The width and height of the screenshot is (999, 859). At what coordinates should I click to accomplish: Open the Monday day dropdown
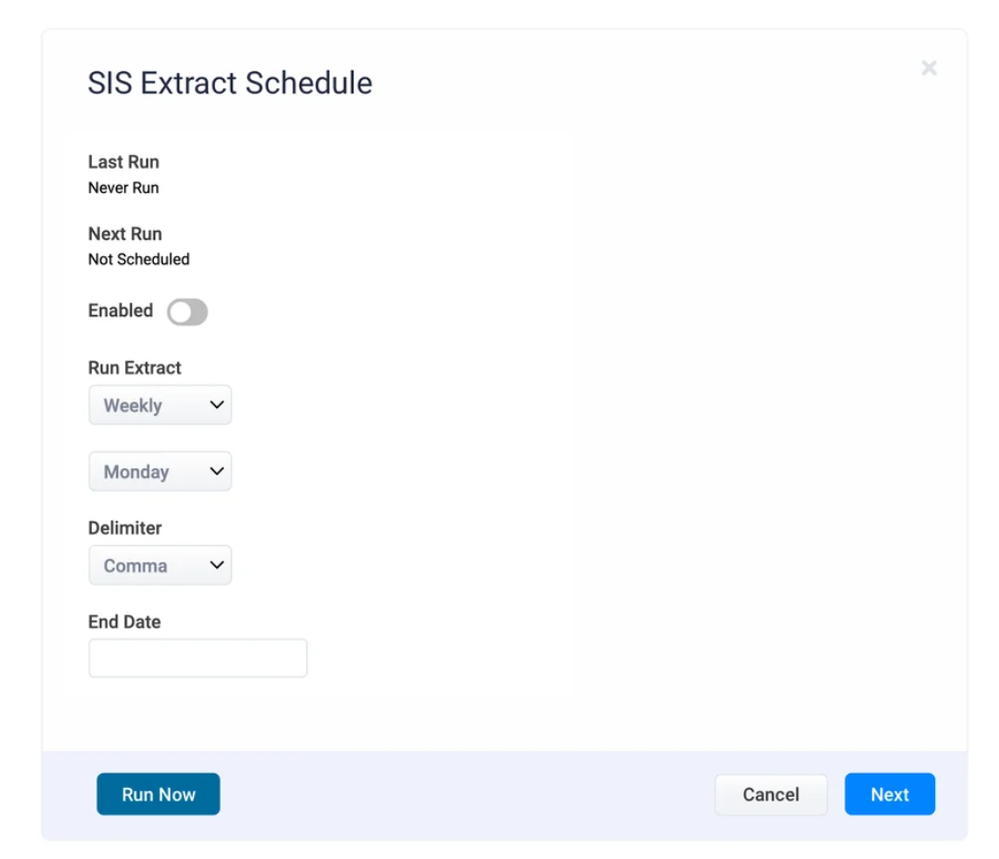(x=160, y=472)

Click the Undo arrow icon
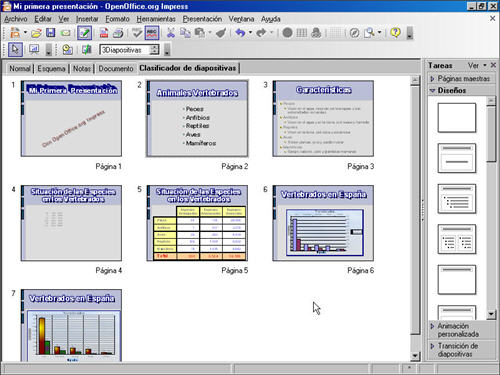[240, 33]
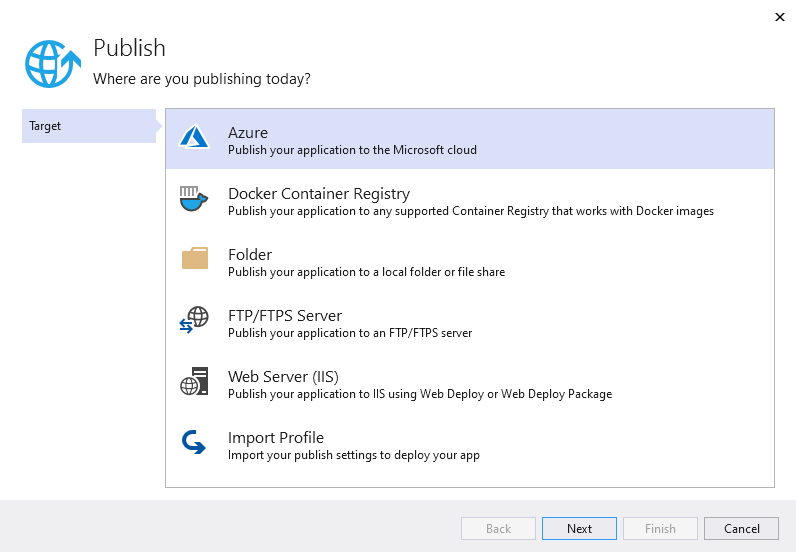Click the grayed-out Finish button
796x552 pixels.
[660, 528]
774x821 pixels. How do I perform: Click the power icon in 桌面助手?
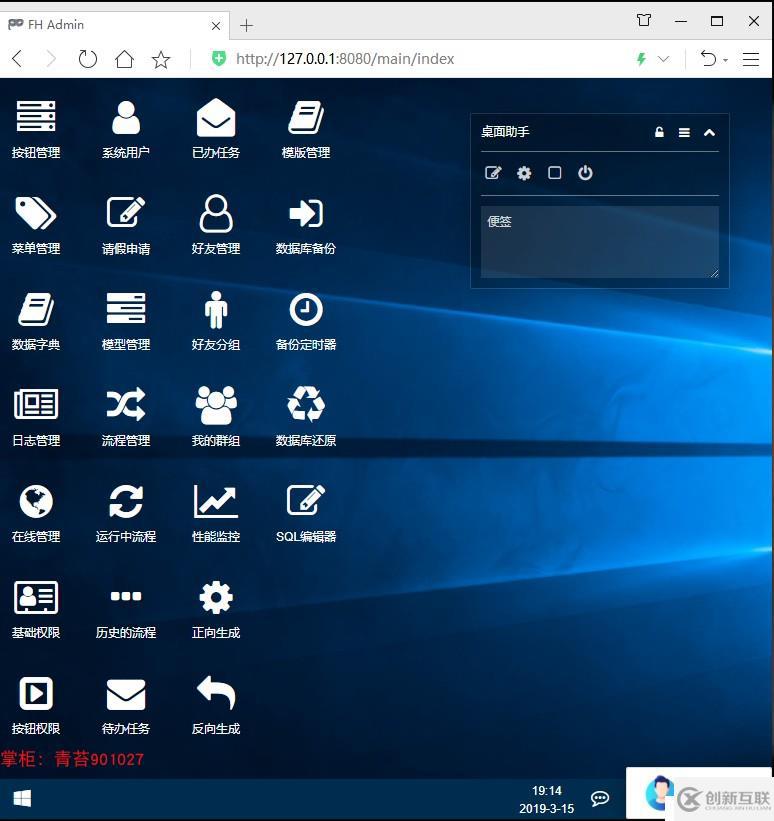tap(586, 173)

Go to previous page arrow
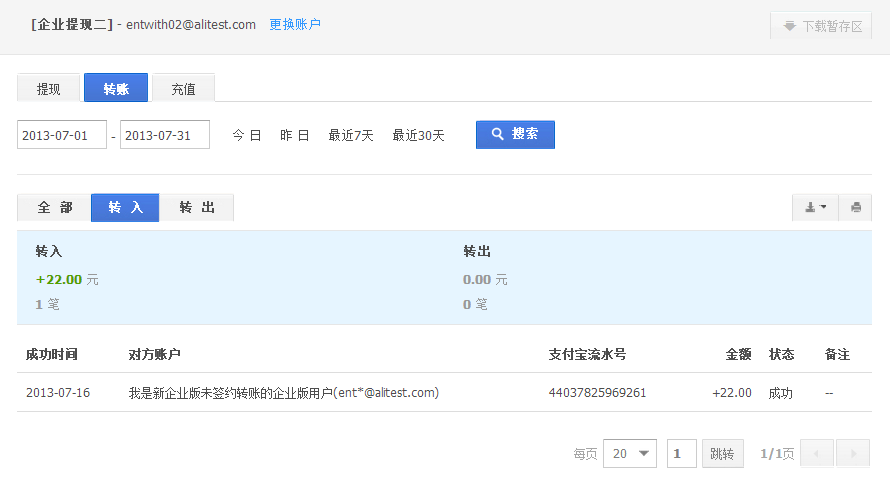point(817,453)
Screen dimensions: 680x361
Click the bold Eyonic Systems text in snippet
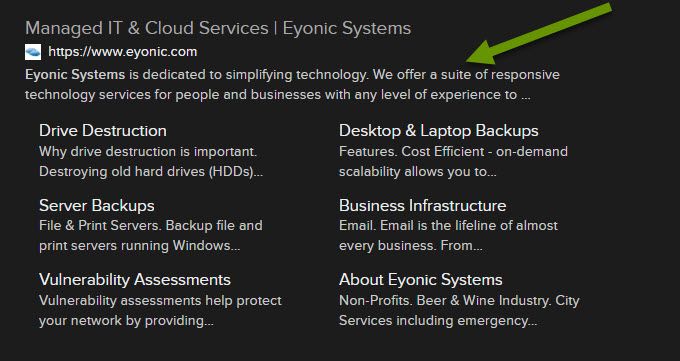click(75, 75)
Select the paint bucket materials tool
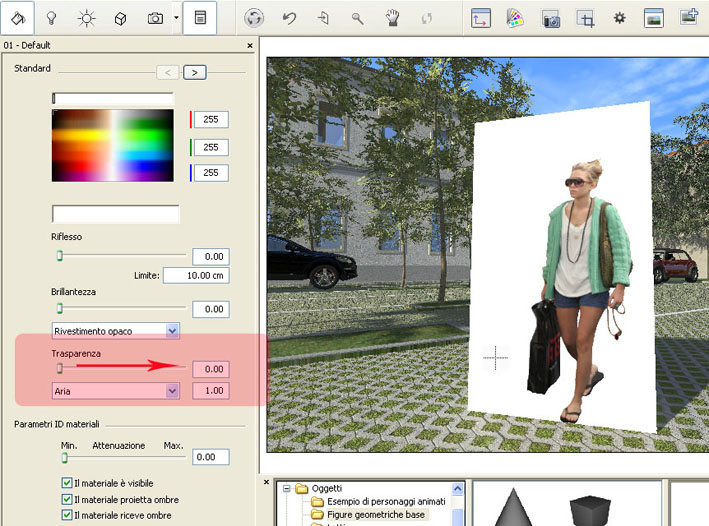Screen dimensions: 709x526 (x=18, y=18)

EXERCISE AIM:
Give every record back exactly as it reads, with no images.

RESULT OF THE EXERCISE:
The width and height of the screenshot is (999, 859). At what coordinates should I click to accomplish: Open the Monday day dropdown
(x=160, y=472)

Click the Undo arrow icon
[240, 33]
Click the grayed-out Finish button
796x552 pixels.
[660, 528]
774x821 pixels. How do I perform: Click the power icon in 桌面助手?
tap(586, 173)

Go to previous page arrow
point(817,453)
Screen dimensions: 680x361
Click the bold Eyonic Systems text in snippet
click(75, 75)
Select the paint bucket materials tool
Screen dimensions: 709x526 (x=18, y=18)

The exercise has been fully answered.